In normal times, this would be just one more religious event for the calendar listing.
Pastor Dan Kellogg decided this week to start 9 a.m. Monday through Thursday services at his Gold Creek Community Church, a megachurch with 5,000 members.
“We’ve always made room for the outsider,” he says about the church’s dramatic growth.
Churches here and around the country have canceled in-person services. Kellogg’s church by Mill Creek has canceled its services, too — but started this one.
And so, in an auditorium with a capacity for 1,500, the two to three dozen church-goers Thursday were spread far apart in stacking chairs.
“People are hungry for a little connection in a safe way,” says Kellogg.
The coronavirus outbreak has changed the rules on pretty much everything in our lives.
In an emergency declaration Sunday, Gov. Jay Inslee capped all public gatherings at 50 people. Hence, the odd sight of the sparse crowd in a cavernous hall.
Max Makary, 57, says the live services lift his spirits. He lives a few minutes away. “The fear inside of me gets out,” says Makary.
“Do you know what the word ‘church’ means?” he asks. “It means a group of people. God has told us that if two of you, if three of you get together, I will be in the middle. At this time, more than ever, we need Him in our midst.”
He gets around in his van and wheelchair. Makary contracted polio at age 2 when his family lived in Cairo, Egypt. A CPA, at this time of the year he drives to meet clients.
He brings hand sanitizer and keeps his distance. “I am confident. God is driving for me,” he says.
The service, which lasts about half an hour, is streamed on the church’s Facebook page and attracts some 2,000 viewers. Kellogg started the church in his home here 27 years ago.
As is customary with many modern, independent, evangelical churches, the morning service includes a four-person band with guitar, drums and two electric guitars. The lighting in the auditorium is dimmed, as if at a concert.
Everyone showing up for the service has their temperature taken with one of those infrared thermometer guns. If they pass, they get a green circle sticker to put on their shirts.
“We turn away older people,” says Kellogg. The Snohomish Health District says gatherings of fewer than 50, such as at church, need to follow an order the agency issued Wednesday.
Kellogg says the church is following the guidelines, keeping hand sanitizers in the foyer and cleaning high-touch surfaces at least hourly. Employees are screened daily for coronavirus symptoms.
At the beginning of the service, Kellogg chats briefly with Ben Ishizuka, 32, who’s playing the piano.
“Dudes. I’m talking about dudes that normally don’t worship,” Kellogg says to Ishizuka. “Worshipping now . . . that is so cool now.”
Ishizuka replies, “We could all use a little faith.”

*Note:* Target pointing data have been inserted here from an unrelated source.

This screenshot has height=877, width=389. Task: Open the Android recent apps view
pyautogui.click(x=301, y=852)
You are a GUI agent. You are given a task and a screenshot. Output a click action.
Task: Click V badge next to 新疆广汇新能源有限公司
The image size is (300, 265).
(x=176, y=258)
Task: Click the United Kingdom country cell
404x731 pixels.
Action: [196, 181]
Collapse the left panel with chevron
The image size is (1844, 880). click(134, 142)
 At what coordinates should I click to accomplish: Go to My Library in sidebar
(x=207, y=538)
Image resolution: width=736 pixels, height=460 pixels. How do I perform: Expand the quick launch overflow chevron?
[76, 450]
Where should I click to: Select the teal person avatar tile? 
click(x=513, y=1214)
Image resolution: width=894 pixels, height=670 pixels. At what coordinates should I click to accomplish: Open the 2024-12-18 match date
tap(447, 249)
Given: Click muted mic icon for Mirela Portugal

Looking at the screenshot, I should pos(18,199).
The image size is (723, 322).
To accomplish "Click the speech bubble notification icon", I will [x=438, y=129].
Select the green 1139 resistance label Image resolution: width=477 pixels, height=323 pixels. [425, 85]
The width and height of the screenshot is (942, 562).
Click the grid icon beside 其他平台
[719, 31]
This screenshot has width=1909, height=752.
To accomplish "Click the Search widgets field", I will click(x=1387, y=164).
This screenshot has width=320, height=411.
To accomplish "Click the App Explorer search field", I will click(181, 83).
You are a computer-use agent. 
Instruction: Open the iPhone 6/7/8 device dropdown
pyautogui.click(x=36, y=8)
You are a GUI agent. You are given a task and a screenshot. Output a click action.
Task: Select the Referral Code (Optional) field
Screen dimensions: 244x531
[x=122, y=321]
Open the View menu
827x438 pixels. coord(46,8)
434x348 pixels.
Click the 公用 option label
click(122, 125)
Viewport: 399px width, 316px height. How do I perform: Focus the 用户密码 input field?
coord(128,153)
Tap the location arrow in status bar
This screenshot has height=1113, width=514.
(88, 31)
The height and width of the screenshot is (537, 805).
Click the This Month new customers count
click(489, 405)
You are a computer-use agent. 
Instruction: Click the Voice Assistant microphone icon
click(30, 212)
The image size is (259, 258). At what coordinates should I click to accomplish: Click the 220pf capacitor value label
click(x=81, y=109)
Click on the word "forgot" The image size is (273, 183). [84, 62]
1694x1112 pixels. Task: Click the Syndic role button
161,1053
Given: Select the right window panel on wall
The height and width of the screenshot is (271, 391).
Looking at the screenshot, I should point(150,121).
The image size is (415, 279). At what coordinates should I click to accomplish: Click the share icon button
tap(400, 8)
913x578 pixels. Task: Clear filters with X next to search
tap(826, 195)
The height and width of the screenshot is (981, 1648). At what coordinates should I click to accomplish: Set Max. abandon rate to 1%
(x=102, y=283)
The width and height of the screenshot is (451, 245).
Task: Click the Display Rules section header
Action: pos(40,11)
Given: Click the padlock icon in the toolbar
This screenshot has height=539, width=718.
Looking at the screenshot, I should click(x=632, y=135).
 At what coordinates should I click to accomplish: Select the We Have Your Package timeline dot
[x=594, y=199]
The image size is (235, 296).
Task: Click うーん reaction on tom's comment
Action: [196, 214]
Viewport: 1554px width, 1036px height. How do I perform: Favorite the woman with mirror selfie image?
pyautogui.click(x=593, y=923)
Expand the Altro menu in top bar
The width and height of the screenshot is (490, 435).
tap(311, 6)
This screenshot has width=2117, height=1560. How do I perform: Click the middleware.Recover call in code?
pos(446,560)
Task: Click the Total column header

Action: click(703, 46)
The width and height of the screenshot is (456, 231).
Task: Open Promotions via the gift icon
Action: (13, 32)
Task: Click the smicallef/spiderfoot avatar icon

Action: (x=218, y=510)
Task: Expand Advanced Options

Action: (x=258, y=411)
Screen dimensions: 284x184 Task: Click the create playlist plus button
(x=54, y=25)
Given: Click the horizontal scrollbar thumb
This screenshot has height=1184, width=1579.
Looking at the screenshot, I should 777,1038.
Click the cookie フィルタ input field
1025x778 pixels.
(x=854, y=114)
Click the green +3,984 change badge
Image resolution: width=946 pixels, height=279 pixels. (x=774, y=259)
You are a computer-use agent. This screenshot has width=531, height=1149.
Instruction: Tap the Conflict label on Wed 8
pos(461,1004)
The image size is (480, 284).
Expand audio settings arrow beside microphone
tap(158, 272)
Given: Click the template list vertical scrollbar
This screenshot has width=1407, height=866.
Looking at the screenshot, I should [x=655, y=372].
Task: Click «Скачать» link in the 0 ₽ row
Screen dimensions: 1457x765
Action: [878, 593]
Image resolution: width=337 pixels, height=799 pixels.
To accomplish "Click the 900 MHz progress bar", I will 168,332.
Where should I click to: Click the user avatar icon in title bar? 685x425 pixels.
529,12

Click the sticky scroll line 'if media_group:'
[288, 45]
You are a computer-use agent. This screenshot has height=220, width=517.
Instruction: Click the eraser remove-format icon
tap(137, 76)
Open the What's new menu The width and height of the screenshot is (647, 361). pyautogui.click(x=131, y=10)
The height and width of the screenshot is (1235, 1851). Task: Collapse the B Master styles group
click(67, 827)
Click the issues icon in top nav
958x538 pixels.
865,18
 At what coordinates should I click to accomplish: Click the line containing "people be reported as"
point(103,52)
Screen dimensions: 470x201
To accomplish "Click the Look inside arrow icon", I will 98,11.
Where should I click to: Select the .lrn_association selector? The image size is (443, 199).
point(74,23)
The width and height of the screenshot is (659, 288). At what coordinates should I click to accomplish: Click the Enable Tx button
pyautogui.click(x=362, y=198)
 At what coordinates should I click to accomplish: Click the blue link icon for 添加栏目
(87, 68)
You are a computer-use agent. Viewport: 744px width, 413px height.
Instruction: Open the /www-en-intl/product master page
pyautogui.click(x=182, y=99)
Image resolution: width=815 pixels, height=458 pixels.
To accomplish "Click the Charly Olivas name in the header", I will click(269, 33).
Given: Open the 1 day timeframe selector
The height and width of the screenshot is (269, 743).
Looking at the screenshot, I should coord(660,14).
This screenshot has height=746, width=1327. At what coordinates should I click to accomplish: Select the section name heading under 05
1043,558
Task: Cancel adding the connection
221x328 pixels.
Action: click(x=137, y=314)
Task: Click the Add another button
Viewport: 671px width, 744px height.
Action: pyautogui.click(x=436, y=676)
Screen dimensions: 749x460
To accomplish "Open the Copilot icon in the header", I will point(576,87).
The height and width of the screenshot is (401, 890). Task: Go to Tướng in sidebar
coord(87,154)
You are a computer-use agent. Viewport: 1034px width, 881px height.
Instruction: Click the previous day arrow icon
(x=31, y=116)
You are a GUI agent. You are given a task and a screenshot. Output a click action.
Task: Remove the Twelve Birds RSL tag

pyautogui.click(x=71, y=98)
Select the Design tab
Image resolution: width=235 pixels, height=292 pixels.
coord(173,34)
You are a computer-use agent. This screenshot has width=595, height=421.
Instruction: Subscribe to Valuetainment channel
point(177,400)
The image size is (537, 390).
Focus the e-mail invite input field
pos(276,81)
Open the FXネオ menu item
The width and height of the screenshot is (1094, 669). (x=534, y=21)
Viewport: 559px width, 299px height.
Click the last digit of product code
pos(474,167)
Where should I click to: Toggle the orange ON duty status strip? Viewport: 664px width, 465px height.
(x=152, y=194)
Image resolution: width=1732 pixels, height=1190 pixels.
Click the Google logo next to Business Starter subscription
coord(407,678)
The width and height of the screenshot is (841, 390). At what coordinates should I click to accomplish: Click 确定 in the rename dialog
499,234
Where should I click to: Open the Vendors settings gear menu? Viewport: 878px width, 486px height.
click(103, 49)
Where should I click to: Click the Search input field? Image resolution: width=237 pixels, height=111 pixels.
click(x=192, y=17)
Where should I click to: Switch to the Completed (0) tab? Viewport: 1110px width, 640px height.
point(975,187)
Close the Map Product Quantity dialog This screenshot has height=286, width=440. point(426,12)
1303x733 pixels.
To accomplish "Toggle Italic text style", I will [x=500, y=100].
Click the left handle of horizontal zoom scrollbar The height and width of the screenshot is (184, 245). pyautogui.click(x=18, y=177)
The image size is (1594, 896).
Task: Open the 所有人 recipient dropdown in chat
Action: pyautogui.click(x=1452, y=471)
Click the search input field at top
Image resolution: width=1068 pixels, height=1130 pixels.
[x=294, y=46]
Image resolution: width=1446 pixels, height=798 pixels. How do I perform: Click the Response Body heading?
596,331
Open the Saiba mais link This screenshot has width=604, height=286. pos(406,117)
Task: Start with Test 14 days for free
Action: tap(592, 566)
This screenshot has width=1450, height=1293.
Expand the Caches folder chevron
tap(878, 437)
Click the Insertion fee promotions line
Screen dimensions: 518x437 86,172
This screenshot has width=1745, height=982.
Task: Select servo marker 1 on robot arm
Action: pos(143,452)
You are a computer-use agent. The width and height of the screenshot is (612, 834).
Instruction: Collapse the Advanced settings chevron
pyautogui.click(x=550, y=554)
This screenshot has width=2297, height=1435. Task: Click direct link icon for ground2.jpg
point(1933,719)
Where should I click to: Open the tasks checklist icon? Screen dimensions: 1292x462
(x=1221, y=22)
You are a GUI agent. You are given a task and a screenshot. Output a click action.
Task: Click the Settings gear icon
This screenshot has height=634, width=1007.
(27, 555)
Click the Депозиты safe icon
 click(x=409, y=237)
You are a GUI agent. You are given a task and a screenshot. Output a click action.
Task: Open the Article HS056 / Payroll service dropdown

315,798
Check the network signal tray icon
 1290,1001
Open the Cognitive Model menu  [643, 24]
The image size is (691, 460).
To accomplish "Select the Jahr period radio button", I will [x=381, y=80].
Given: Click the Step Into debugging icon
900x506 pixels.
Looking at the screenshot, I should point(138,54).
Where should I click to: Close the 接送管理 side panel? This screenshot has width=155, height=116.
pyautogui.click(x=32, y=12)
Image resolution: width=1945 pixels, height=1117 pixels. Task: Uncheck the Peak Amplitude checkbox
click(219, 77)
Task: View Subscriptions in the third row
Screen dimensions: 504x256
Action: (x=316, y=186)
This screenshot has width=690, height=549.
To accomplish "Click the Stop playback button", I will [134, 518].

We’re not exactly a religious region. According to a 2017 Gallup poll , 47% of adults in the state said they were not religious, and seldom or never attended services.
Kellogg says maybe it’s time for all those non-religious types to do some re-evaluating.
“I hope so,” he says. “A crisis of life and death makes you think about what you believe in.”
One of the dude-age types who shows up Thursday morning is Brandon Ringstad, 28, who says he uses his University of Washington degree in marine biology to teach it on YouTube and is a swimming instructor.
“It just brings me hope and makes me feel good. When you’re online, you have chat, but you’re not with anybody else,” Ringstad says about attending the service. “I can go into the day confidently.”
With the pool closed, “Actually, I’m out of work,” he says. So at his parents’ house he’s pulling up the vinyl planking floors and replacing them.
About his fellow 20-somethings, Ringstad says, “Society is very dark. There’s not a lot of hope in my age group. They need to turn to something.”
He’s there with his mom, Leslie Ringstad, who works in the Snohomish School District as an educator aide for a disabled student. She has received a notice from the district to stay home, she says.
What will happen to her income?
“We’re actually not sure yet,” she says.
The morning services help, she says. “I’m not in charge. God is in charge. Something good will be done.”
Kellogg concludes the service with a list that includes “Things I can thank God for.”
“A great day of sunshine yesterday. A great hike that cleared my head. I have a new pair of boots. I started the day singing.”
And there was this one: “No one close is sick yet.”